Exercise objective » Copy, from the data below, every line that has "location" in it.

------------

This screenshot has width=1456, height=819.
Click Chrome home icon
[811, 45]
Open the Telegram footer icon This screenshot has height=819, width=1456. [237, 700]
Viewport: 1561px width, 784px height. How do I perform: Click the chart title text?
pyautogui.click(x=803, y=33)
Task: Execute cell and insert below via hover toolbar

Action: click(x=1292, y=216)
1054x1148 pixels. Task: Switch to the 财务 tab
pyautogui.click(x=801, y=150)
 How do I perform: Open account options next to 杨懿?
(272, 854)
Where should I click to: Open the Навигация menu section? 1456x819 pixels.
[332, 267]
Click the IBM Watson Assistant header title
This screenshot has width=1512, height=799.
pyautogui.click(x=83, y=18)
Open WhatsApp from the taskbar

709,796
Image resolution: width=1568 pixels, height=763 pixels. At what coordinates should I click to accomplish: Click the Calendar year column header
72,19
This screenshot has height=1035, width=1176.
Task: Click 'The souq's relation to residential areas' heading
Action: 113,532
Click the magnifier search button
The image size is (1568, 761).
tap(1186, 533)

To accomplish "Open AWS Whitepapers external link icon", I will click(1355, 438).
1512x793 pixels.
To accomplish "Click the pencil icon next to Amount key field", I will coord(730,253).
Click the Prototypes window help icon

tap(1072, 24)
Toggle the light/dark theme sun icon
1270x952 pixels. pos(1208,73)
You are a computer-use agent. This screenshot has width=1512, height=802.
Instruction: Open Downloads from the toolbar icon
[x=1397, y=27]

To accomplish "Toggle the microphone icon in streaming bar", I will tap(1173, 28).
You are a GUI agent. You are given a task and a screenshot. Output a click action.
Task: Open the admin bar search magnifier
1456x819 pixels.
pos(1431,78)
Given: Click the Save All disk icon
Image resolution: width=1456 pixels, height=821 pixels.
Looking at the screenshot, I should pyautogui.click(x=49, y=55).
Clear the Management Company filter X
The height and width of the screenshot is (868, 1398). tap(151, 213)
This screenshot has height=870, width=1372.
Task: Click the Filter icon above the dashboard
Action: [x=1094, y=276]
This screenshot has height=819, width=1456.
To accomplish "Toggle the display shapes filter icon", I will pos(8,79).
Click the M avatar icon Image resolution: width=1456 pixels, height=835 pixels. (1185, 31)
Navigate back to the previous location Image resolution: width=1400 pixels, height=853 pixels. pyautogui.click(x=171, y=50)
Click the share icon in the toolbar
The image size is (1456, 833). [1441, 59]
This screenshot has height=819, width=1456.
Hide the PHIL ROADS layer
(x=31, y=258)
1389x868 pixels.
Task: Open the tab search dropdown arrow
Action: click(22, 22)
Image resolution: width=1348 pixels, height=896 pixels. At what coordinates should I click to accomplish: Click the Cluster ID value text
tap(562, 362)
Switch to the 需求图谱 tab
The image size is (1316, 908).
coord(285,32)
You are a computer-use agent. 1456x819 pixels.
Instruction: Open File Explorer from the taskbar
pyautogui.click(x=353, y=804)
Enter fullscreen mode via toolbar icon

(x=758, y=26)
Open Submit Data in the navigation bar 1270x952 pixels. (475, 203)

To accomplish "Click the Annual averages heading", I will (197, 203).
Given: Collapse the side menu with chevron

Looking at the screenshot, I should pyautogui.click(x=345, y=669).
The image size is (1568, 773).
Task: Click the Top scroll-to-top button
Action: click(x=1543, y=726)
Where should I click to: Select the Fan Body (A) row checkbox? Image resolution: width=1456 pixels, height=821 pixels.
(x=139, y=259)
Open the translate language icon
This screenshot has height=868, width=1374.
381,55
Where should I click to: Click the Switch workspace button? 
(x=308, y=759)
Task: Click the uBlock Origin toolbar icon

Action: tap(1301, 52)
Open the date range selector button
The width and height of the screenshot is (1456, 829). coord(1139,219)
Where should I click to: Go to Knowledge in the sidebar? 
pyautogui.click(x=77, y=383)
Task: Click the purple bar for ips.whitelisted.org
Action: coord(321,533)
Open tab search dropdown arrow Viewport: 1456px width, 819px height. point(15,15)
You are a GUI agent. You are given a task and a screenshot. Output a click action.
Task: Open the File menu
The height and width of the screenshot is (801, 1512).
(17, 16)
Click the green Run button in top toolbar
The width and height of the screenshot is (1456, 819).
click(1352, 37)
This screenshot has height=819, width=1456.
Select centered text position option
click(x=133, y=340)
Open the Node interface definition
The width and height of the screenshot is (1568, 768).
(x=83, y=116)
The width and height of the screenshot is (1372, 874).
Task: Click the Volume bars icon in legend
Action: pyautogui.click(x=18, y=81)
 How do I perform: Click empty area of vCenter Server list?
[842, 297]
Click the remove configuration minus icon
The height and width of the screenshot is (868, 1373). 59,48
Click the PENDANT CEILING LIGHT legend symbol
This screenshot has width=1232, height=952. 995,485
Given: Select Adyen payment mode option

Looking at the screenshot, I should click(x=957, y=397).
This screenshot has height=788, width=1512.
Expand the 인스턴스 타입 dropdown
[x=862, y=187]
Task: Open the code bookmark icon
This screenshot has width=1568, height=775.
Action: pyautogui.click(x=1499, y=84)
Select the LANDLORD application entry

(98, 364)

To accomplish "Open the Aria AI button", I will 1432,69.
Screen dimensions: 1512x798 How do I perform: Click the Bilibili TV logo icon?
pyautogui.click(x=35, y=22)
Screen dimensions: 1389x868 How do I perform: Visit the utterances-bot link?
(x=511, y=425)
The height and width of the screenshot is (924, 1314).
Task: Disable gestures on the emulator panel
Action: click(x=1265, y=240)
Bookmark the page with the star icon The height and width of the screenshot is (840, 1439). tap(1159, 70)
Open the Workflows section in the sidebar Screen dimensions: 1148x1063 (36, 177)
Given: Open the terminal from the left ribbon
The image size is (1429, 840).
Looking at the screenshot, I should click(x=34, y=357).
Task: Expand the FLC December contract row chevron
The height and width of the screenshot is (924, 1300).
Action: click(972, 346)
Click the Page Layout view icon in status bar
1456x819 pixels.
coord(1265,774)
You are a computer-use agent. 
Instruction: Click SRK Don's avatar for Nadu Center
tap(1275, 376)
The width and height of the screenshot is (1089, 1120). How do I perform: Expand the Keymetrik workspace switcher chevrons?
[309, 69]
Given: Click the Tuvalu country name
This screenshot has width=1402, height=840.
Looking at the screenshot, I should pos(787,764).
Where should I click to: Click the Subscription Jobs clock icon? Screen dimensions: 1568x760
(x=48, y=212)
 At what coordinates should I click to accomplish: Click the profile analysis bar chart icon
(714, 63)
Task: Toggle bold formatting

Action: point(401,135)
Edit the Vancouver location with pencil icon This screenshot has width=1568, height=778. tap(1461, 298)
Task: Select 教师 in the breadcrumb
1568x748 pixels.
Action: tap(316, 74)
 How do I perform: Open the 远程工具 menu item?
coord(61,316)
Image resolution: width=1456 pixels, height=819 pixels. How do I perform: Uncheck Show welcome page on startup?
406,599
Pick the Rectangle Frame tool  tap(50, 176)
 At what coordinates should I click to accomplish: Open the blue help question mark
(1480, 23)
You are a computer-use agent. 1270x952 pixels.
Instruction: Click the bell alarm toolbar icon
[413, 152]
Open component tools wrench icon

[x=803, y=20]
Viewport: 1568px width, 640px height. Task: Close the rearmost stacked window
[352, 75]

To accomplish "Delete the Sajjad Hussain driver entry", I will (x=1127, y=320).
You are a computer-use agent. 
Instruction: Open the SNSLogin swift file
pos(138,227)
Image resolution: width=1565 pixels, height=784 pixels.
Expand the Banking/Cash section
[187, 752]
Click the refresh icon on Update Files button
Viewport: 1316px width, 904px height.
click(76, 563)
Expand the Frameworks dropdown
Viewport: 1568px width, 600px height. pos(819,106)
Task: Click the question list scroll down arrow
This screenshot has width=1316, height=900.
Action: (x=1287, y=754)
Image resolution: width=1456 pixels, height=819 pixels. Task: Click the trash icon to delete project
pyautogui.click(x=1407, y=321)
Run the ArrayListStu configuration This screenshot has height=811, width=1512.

------------

Completed exercise »
Navigate back to the previous location Image resolution: width=1400 pixels, height=853 pixels. pyautogui.click(x=171, y=50)
Edit the Vancouver location with pencil icon This screenshot has width=1568, height=778. tap(1461, 298)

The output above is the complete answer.